#### [EXCERPTED TEXT]
================================
See if wood tile backsplash is best for your kitchen including what it is, different types, materials, their pros and cons, and the best design styles.
An authentic wooden backsplash made from wood is not a practical choice in the kitchen because of its vulnerability to moisture. If you choose a wooden backsplash, you will have difficulty maximizing its use since you have to be careful about liquid splashes and splatters, which you can never avoid. You will end up having a backsplash with moisture damage, and worse, a rotting one.
This is the reason why when it comes to building and designing a backsplash, tiles are considered a common choice for many homeowners. Tiles come in a variety of colors, shapes, and even textures, and when it comes to aesthetics, anything can be made into tiles. And yes, that includes wood!
If you want to make the most of the awesome characteristics of tiles but would want the natural feel and aesthetics of a wooden backsplash, the only option you have is to choose a wood tile backsplash. And to solidify this decision, exploring the world of wood-like tile backsplash is the best place to start.
================================
#### [LISTED ENTRIES]
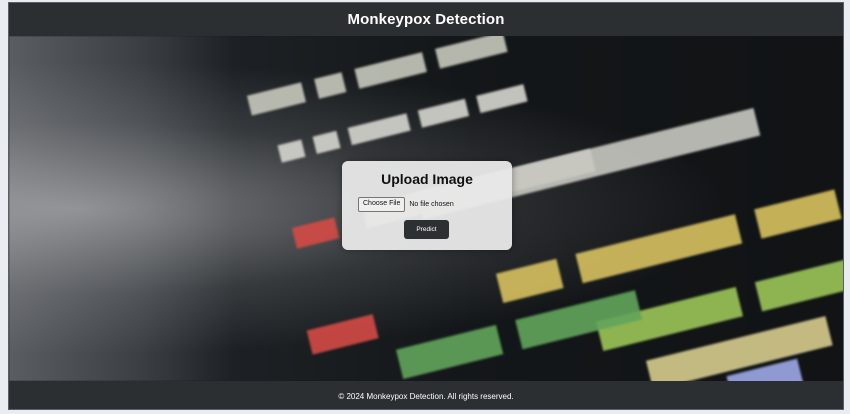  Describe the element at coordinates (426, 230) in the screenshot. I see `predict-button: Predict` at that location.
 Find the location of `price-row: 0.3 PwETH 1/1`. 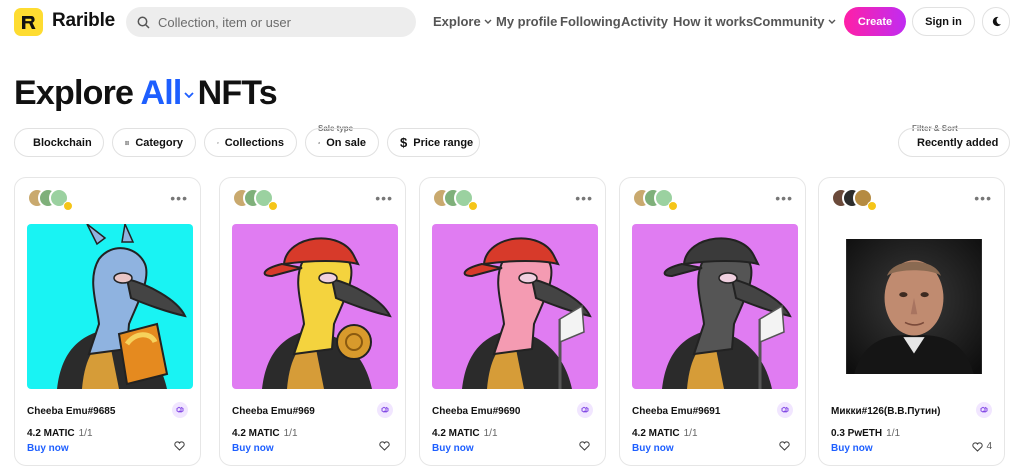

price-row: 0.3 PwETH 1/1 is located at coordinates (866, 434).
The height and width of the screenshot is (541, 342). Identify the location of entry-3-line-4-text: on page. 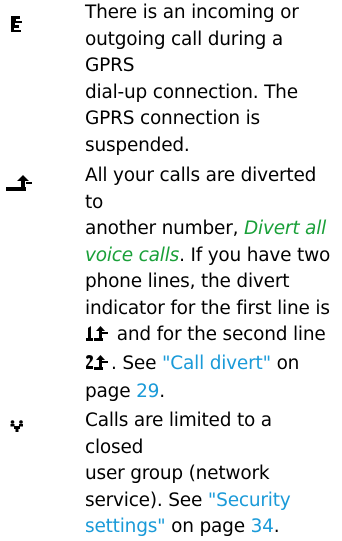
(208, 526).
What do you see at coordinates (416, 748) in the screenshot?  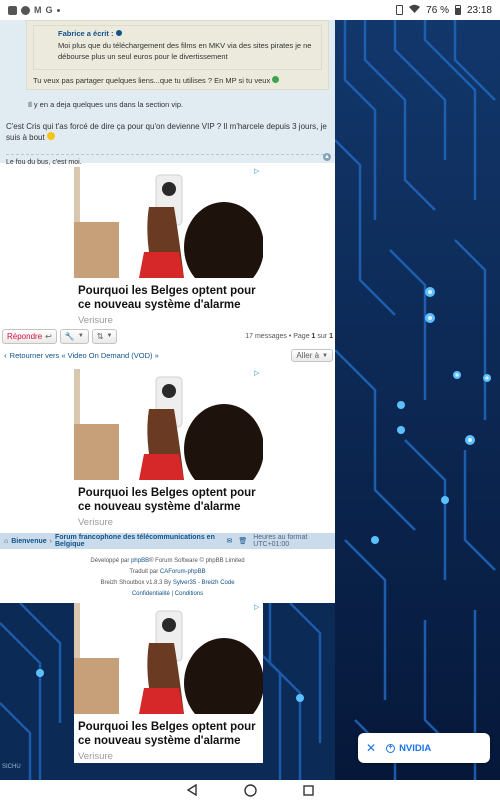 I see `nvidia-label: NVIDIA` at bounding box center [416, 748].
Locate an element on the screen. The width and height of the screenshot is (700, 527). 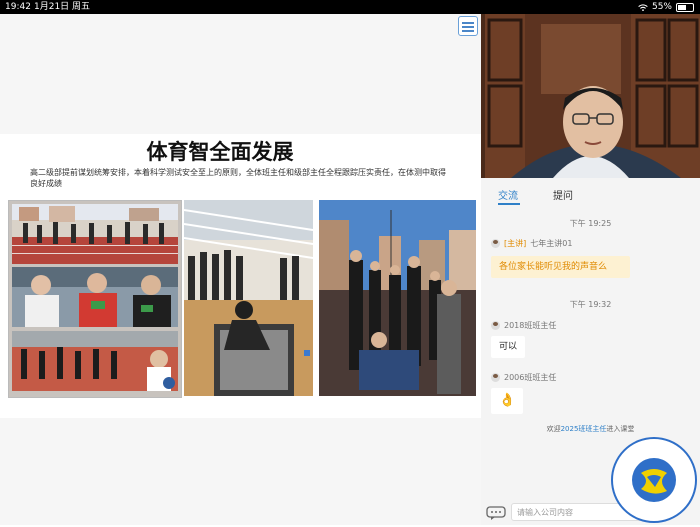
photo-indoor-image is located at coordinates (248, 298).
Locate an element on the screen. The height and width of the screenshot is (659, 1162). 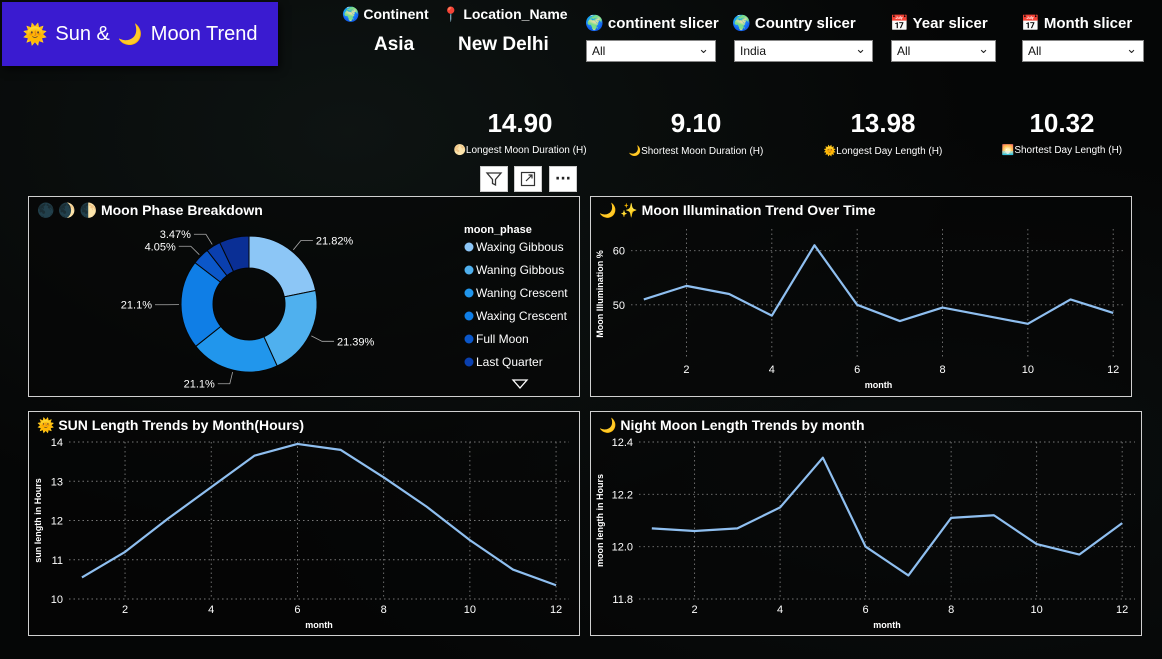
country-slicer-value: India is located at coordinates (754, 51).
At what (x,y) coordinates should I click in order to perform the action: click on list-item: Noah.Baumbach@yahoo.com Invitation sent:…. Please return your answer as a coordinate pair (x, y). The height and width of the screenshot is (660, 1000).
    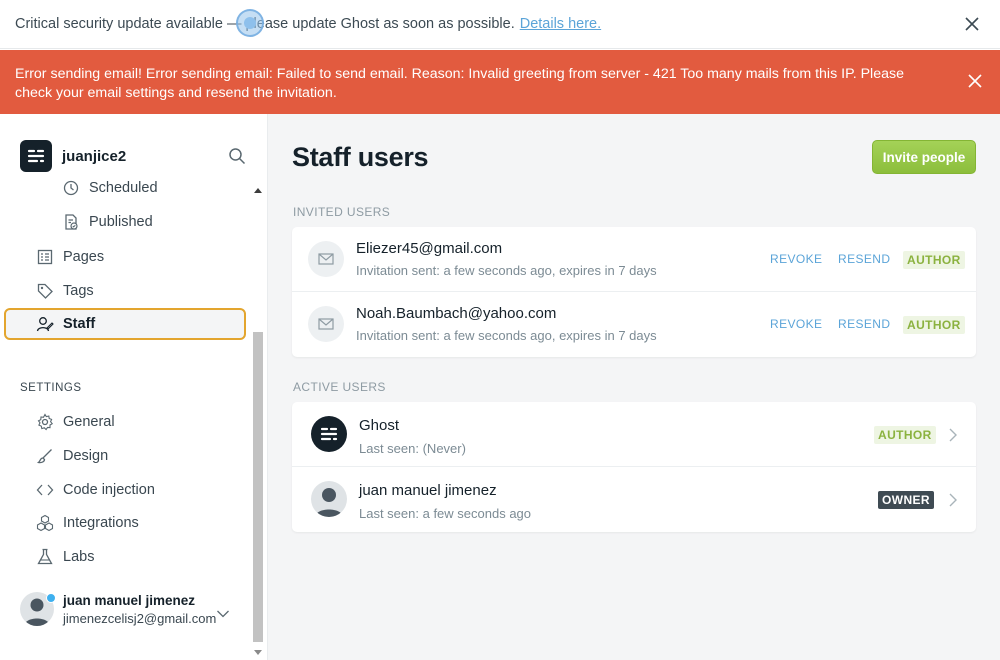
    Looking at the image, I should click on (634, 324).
================================
#### [WORK INSTRUCTION]
Set down the passage on wood tile backsplashes verbatim, between "This is the" and "that includes wood!", inclusive.

#### [RESULT BELOW]
This is the reason why when it comes to building and designing a backsplash, tiles are considered a common choice for many homeowners. Tiles come in a variety of colors, shapes, and even textures, and when it comes to aesthetics, anything can be made into tiles. And yes, that includes wood!